Daarom ontwikkelden ze een model dat impact ziet als een web van onderlinge verbindingen. Centraal staat het onderzoek, daaromheen lopen vier soorten ‘draden’ – vier impactroutes:

  1. Kennisontwikkeling – Nieuwe inzichten, theorieën of methoden die gedeeld worden.

  2. Persoonlijke ontwikkeling – Professionals, studenten of onderzoekers die groeien door het proces.

  3. Productontwikkeling – Concrete tools, apps, checklists of andere hulpmiddelen die ontstaan.

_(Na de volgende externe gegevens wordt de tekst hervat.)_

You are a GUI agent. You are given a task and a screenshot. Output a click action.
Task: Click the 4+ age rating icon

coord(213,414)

  4. Systeemontwikkeling – Structurele veranderingen in organisaties, beleid of samenwerkingsvormen.

Figuur 1: Het PRIME-model (beschrijving)


Denk aan een spinnenweb, met het onderzoeksproject in het midden. Vanuit het centrum lopen vier soorten draden naar de buitenwereld: kennis, personen, producten en systemen. Deze draden kruisen elkaar en lopen in twee richtingen – impact gebeurt vóór, tijdens én na het onderzoek, en wordt continu beïnvloed door de omgeving.

Een matrix vol verhalen

Het mooie van dit model is dat het oog heeft voor de veelzijdigheid van impact. Maar hoe breng je dat in kaart? Dat gebeurt in de vorm van een narratief – een goed onderbouwd verhaal – dat is gestructureerd volgens een matrix: de PRIME-matrix.

De matrix combineert de vier impactroutes met drie domeinen waarbinnen de impact zichtbaar kan worden: praktijk, onderwijs en wetenschap. Zo ontstaat een raster van twaalf vakken, waarin een onderzoeker per cel kan beschrijven wat er veranderd is – en waarom dat belangrijk is.

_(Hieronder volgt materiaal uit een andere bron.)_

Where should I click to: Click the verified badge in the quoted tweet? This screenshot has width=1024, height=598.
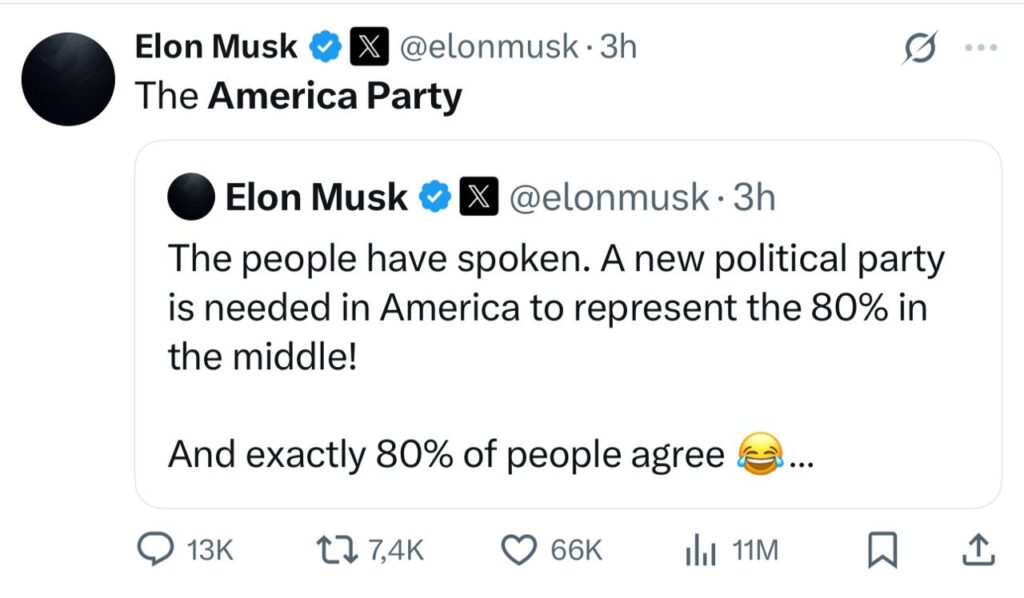pyautogui.click(x=435, y=197)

Figuur 2: De PRIME-matrix (beschrijving)

Deze matrix werkt als een checklist én als raamwerk voor een verhaal. Een onderzoeksteam kan per cel nagaan: Hebben we hier iets gerealiseerd? Wat is er precies veranderd? En wie heeft daar iets van gemerkt?

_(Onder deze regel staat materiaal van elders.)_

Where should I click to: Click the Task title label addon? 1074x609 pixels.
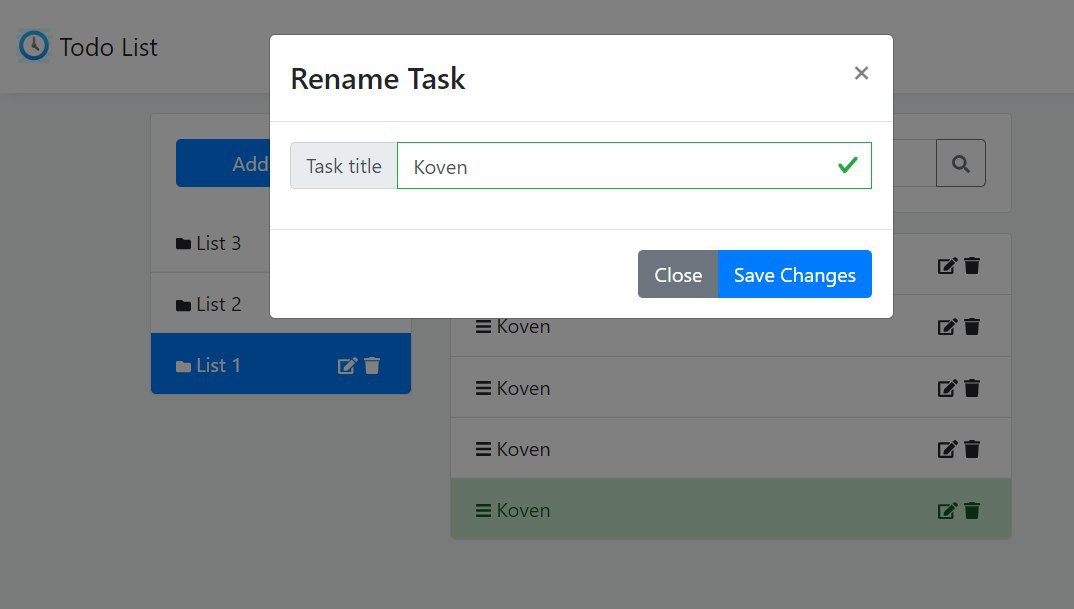[344, 166]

Belangrijk daarbij is: het is geen puntensysteem. Niet elk project hoeft alle vakjes te vullen. Een onderzoek kan alleen al door het persoonlijk leerproces van deelnemers grote impact hebben – ook als er geen rapport van verschijnt.

Bewijs, maar geen bureaucratie

Om de verhalen geloofwaardig te maken, pleiten de auteurs voor ondersteuning met bewijs. Geen zware dataverzameling, maar relevante, contextgebonden bronnen: interviews, enquêtes, beleidsstukken, citaties, gebruikscijfers of praktijkervaringen.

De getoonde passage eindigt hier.